• [TEXT SHOWN]
# distance casters cant throw bait????



## chris storrs (Aug 25, 2005)

ive heard from alot of people saying that guys who cast on the field cant toss 8nbait worth a lick....usually after they get out thrown on the pier in friendly competition.....but the 2 best casters i personally know can throw 8nbait further than anyone else ive seen...i would seem to side with the touney casters as being able to throw 8nbait as good as anyone...if not or most likely better...

so, this question goes to the tourney casters...

Can ya toss 8nbait as well as any other?


----------



## chuck(skidmark) (Jul 11, 2004)

Anyone who would be ignorant enough to say tournament casters can't cast 8 & bait has obviously never fished around Rolland Johnson, Mike Langston or Bill Kennedy, just to name a few. There are plenty of guys who are not tournament casters who can flat wail the crap out of it as well.


----------



## Newsjeff (Jul 22, 2004)

Yep. What Chuck said.


----------



## Tommy (Jan 24, 2001)

Anyone that would make a blanket statement that tournament casters can't throw 8nbait are speaking from ignorance. To throw 8nbait for distance takes specialized equipment and skills honed to get the most out of that equipment. This means practice using the rod, reel and weight targeting "Hatteras" point style fishing. This can be done on the field or on the beach.

Are all tournament casters proficient with 8 oz and a slab of bunker??? Of course not. If your background is throwing heavy lures into the Cape Cod canal and you've never picked up a heaver then you are not going to out throw a proficient 8nbait caster.

My point here is that you have to practice to become proficient at casting whatever your target payload may be. To become a top level tournament caster takes a tremendous amount of practice throwing 4.5 and 5.25 oz leads with 13-14' long carbon fibre rods to get to that level. Same with lures or 8nbait. 

I have heard many times about the legendary OBX casters throwing 8nbait 600+ feet. These guys NEVER show up on the field. A tape measure or a measureing wheel will humble these guys every time. 

Casters/fishermen like Rolland, Bill K and Mike Langston are the real thing. On the beach or on the field they can throw with the very best out there and usually come out on top.

FYI, my background is surf fishing the beaches of NC. I learned the Hatteras cast long before the pendulum. A few casts with the ol heaver and a good fishing reel and the form would be back. I could probably hold my own.

Tommy


----------



## Newsjeff (Jul 22, 2004)

If you've ever casted off a beach or pier with Rolland, Bill K, Tres or several other distance guys, than you know what Tommy and Chuck are talking about.

Chirs, you've been out there with Bill and Tres at LIP. You've seen them outcast everyone out there. I bet you've fished next to Rolland, too. That's enough to humble anyone. 

I'd put Lum and Pat Bracher in there, too. Not tournament guys, but you've seen them cast.


----------



## CrawFish (Sep 23, 2003)

I also heard someone kept an illegal fish in the tourney. Is that true or not? Some one please clear this our for me.


----------



## Shooter (Nov 14, 2004)

• [INFORMATION SUPPLIED]
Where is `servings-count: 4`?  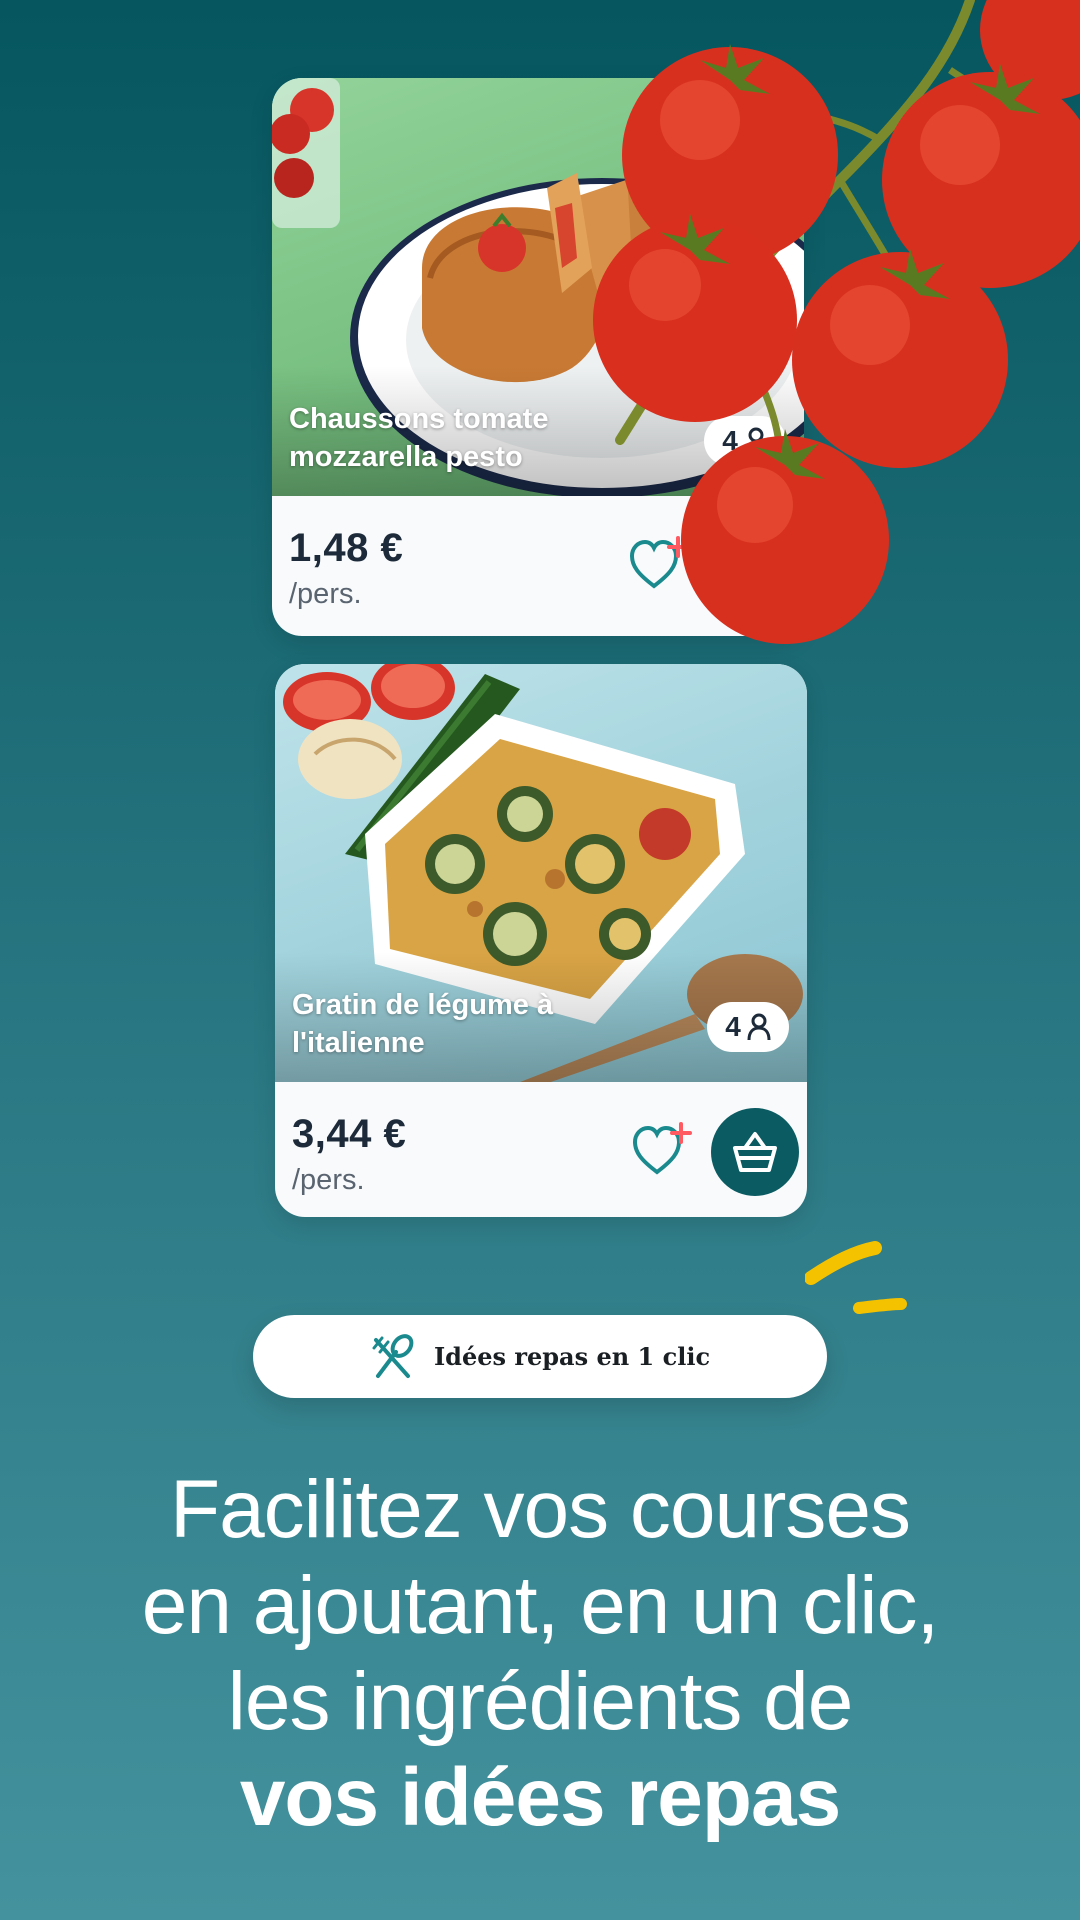
servings-count: 4 is located at coordinates (733, 1026).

• [WHAT THIS TASK INVOLVES] Repeat the casting thread word for word, from "Are all tournament" up to and including "lures or 8nbait.". The lines above have no connection to the casting thread.

• [SOLUTION FOR THIS EXERCISE]
Are all tournament casters proficient with 8 oz and a slab of bunker??? Of course not. If your background is throwing heavy lures into the Cape Cod canal and you've never picked up a heaver then you are not going to out throw a proficient 8nbait caster.

My point here is that you have to practice to become proficient at casting whatever your target payload may be. To become a top level tournament caster takes a tremendous amount of practice throwing 4.5 and 5.25 oz leads with 13-14' long carbon fibre rods to get to that level. Same with lures or 8nbait.